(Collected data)
+ + +

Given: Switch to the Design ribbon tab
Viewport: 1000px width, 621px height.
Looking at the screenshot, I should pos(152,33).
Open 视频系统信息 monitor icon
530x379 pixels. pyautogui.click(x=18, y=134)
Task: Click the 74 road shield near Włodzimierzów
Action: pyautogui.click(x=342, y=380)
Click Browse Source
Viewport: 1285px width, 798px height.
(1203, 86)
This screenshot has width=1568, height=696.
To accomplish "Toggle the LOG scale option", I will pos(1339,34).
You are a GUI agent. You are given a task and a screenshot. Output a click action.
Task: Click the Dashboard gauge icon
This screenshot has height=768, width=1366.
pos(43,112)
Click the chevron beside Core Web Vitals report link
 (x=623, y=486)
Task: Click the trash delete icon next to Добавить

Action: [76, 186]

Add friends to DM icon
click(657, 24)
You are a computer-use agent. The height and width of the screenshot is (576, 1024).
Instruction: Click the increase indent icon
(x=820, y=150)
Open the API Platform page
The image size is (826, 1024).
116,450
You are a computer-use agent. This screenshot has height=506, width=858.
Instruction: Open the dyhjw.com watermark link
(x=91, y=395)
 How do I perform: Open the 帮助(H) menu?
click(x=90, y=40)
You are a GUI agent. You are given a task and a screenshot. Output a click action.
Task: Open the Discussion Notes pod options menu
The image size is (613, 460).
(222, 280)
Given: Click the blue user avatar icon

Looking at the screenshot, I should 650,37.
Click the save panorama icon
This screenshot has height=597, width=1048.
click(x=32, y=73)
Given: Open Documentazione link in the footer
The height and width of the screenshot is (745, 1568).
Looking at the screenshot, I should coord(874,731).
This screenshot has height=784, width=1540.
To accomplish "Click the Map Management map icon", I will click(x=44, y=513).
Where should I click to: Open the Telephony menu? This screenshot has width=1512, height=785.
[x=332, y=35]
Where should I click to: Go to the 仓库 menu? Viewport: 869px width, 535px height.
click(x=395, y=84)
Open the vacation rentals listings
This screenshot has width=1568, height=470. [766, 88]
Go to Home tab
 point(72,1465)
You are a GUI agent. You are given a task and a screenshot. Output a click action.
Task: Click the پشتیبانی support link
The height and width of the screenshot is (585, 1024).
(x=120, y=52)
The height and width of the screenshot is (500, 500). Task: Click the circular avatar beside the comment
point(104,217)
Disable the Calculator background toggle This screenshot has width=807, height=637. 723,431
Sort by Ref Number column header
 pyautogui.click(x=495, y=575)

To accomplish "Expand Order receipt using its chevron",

+ + +

* TASK DESCRIPTION *
Locate the lines above that contain "computer" and copy them.

* RESPONSE AREA *
You are a computer-use agent. The height and width of the screenshot is (576, 1024).
You are a computer-use agent. This screenshot has height=506, width=858.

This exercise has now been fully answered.